One month ago, I was diagnosed with Type 1 Diabetes. Overall, I feel like I’ve adjusted well. My doctor and I are now fine-tuning my insulin dosages, I’m no longer having blood sugar spikes over 500, and I’m no longer having debilitating “lows” at healthy blood sugar levels. I remember to take my insulin before every meal, and my diet has adjusted just enough to easily phase out a large number of carbs, and I’m probably eating healthier than I have in years, if ever. However, there is one aspect of having this disease that I’ve been having serious trouble adapting to.
And that is having to deal with treating myself in public situations.
In my apartment, I have a system. A bottle of glucose tablets sits on my bedside table, and my bag containing my insulin pens and glucose monitor is rarely more than a few feet from wherever I’m sitting. I have an old laundry bottle containing my used needles that floats around my living room space, and boxes of needles for my pens and lancet are lined up in front of the window. It’s a presence I’ve gotten used to. It’s welcoming. It makes my reliance on insulin injections feel significantly more normal than I ever would have imagined a month ago.
But once I venture outside, it’s totally different. I constantly have to carry a bag of medical supplies wherever I go. It’s lumpy and awkward, and hiding my supplies discreetly in a purse or backpack is a struggle. I’m always carrying weirdly specific low carb (and high carb) snacks, and I feel like I’m constantly eating at inappropriate times. I have a constant fear of suddenly hitting a low sugar in public and collapsing in the street or in the middle of class, especially if I end up unconscious and unable to treat myself. And sure, I have friends who I’ve talked to about how to handle that sort of situation, but there’s no guarantee that they’ll be there if and when that happens. And how can I be sure that I’ll be treated for the right thing if I’m incapacitated and can’t talk to anyone trying to help me to inform them about my condition?

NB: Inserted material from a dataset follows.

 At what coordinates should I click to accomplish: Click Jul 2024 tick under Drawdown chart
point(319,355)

But, somehow more terrifying than my semi-irrational fear of collapsing in public, is actually treating myself outside of my home. And all of the strangeness that comes with it.
With my crazy class and rehearsal schedule that I’m maintaining this semester, I’m constantly finding myself in situations where I have no choice but to check my blood sugar, and often give myself insulin, in public places. And, although my professors, directors, and stage managers are all fully aware of my situation, there are few things as strange and uncomfortable to me as pulling out my glucose monitor at my desk and checking my sugar. Even if I’m hiding everything in my lap, where only my immediately adjacent neighbors can really see what I’m doing. And, even when I’m trying to be discreet, it always feels like there’s someone new watching me. Someone new who needs to know what I’m doing and why.

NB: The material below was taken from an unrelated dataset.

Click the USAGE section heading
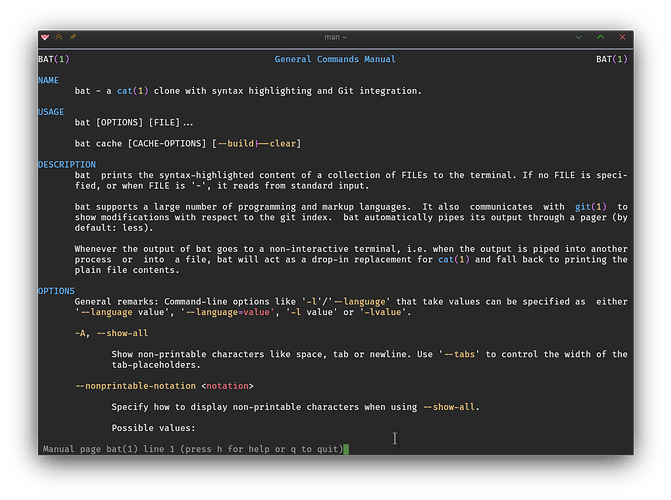 pos(51,112)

Don’t get me wrong. I appreciate the fact that people are concerned by the fact that I have to do this weird medical test on a regular basis. And I appreciate that they want to understand why I’m doing it, and that, often, they end up asking questions about my disease, which is quite commonly misunderstood. But even then, the weird looks are hard to handle. And so is having to find a public bathroom to lock myself in to give myself a bolus of insulin before eating a meal at a restaurant or from a stand with my friends (because, even though I feel like I can get away with my glucose monitor in some situations, no one wants to see me pull out a pen and inject myself in the side). And, probably hardest of all, is the constant stream of variations on “I’m sorry” after I first tell someone my situation.
Because I’m not sorry that I have diabetes. In fact, I’m relatively content with it.
Of course I’m still mad that it’s something I have to put up with all the time. There are days when I hate it beyond all imagining. There are days when all I want to do is scream like a maniac while throwing my insulin pens out the window and destroy my glucose monitor with a baseball bat.
But, the thing is, I’m glad it happened to me, and not to someone else. Because I couldn’t wish this on anyone else. And it’s something that I know, and knew when I was diagnosed, that I could handle. And the connections I have made because of this have been amazing. The activism and kindness shown to me and so many others by Sierra Sandison, a fellow T1 Diabetic who was brave and driven enough to wear her insulin pump on the Miss America stage, has been a huge inspiration to me as I’ve learned to live with this, and the amount of love I was shown carrying my T1-related protest sign by complete strangers during an anti-Trump demonstration was extremely heartwarming.
And, most of all, I know that all of this is only temporary. The amount of strides that have been made in research on T1 Diabetes in the past decade are astounding, and I know that there is a cure several years around the corner. And, as much as I want to reject the idea of living with this for years, “several years” is much better than the “forever” I would have gotten had I been diagnosed as a child.
And knowing that makes the struggle of treating myself publicly a lot easier to swallow. Because, not only will it get easier in a few months when I’m able to finally get an insulin pump, but also because there’s a good chance that, someday, hopefully in the not-too-distant future, I won’t even need that at all. And no one else will have to go through the insanity I have had to over the past month again.
And knowing that makes me feel much better about everything.